Rosuvastatin (Crestor), a common generic medication for high cholesterol, can cost a pharmacy about $0.03 per pill. But pharmacies aren’t just adding a nominal markup when setting a price — it’s far more complicated. Pharmacies consider not only what patients can afford but what they are incentivized to charge based on agreements with Pharmacy Benefit Managers (PBMs). As a result, pharmacies sometimes raise their cash prices to negotiate higher rates from PBMs.
But this isn’t where the price hikes end. PBMs themselves also want to make money, which they do by marking up their price for insurance plans and employers again. The result is that the rosuvastatin that costs the pharmacy $0.03 per pill can be billed to an insurer at up to $2.00 dollars per pill — which is then passed along to patients in rising copays, deductibles, and premiums.
Thankfully, patients can price shop for their prescription drugs (a rare opportunity in healthcare). They may be able to save by using cash-pay, mail-order pharmacies, like Ro Pharmacy, by checking online price comparison tools, or by contacting their local pharmacies to compare prescription options. This process could be the difference between paying $55 or just $15 for a 90 day supply of rosuvastatin.
Insurance doesn’t always make drugs more affordable; patients should ask about the cash-pay price because paying out-of-pocket can offer savings.
While insurance coverage from an employer can be a valuable benefit, 28% of the time a patient’s copay is more expensive than the cash pay price for a generic drug. How is it possible that even “well-insured” patients are overpaying?
The middlemen in this equation, the PBMs, often obscure the fact that patients might be better off paying cash rather than their copay. PBMs pay pharmacies for their drugs at different rates. But instead of showing patients this menu of prices, they simply make a patient’s copay the same for all pharmacies. For something as affordable as rosuvastatin, this means it’s not uncommon for a copay to be the costlier option. A good rule of thumb for patients is to always compare or ask about the cash-pay price before paying at the pharmacy.
Insurance plans, not doctors, typically limit prescription supplies to 90 days; patients should look for extended supply options to save money and time.
Patients assume frequent trips to the pharmacy for refills are simply part of their healthcare experience. Yet, in most cases, the practice of limiting drug supplies to 90 days per fill is largely decided by insurance companies’ policies designed to reduce potentially wasted costs on greater supplies of medications. Shorter supply is advantageous to pharmacies too, as it means more transactions and profit per customer, plus greater foot traffic to purchase other items in their stores.
On the other hand, the vast majority of medical professionals believe that extended supply prescriptions, which offer 6 or 12-month supplies of medication per refill, are more convenient and could save patients money.
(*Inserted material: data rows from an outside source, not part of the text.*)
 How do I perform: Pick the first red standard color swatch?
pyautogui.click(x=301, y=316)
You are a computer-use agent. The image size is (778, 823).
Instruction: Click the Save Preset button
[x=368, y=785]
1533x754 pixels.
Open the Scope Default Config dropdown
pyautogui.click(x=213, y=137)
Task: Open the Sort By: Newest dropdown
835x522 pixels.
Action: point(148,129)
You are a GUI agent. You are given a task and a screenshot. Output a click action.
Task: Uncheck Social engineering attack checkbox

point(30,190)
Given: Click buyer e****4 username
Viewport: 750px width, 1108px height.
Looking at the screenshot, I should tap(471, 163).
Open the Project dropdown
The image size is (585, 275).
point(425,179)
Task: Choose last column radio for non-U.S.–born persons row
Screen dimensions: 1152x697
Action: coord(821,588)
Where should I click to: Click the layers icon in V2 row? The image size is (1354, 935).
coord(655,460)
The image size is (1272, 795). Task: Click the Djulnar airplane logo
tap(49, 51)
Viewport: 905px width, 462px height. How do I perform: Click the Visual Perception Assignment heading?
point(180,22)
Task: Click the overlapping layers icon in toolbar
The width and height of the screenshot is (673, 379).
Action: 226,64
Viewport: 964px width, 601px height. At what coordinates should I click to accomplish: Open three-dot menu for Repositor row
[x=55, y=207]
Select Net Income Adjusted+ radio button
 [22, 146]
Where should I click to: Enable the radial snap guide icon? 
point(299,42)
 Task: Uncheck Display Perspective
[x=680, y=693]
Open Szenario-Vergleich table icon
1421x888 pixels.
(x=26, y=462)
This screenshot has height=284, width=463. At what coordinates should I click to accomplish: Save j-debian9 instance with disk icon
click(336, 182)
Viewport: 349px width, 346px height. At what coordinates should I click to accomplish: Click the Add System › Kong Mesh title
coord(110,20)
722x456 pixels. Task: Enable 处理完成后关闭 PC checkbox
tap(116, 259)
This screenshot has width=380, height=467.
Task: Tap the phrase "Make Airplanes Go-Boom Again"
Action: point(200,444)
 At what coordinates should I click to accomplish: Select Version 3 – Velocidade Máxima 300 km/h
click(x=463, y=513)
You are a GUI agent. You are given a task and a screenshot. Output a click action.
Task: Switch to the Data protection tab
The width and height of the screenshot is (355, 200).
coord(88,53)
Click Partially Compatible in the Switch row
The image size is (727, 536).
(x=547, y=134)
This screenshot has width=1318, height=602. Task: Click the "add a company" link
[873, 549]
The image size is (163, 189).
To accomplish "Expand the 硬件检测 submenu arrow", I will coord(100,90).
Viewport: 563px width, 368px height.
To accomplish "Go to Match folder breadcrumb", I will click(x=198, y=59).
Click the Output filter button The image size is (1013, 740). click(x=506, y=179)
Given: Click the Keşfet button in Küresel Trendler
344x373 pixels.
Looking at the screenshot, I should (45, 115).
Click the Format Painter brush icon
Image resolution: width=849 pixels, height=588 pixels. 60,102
For example, a doctor may decide that an immunocompromised patient, someone living with chronic conditions, or a student away at college is better suited by a 6-month drug supply than the typical 90-day one.
Findings from Ro Pharmacy’s survey with Ipsos.
Buying more of a product often leads to savings per unit, medications are no exception. Patients can save themselves time and money by asking their doctor or pharmacist about extended supply prescriptions. Research shows that doctors and pharmacists are comfortable prescribing them, and many believe that these prescriptions could help patients better stick with and manage their treatment.If patients can understand how these three industry secrets affect their drug costs, and try some of these best practices, they can, hopefully, avoid difficult choices between maintaining their health or making ends meet.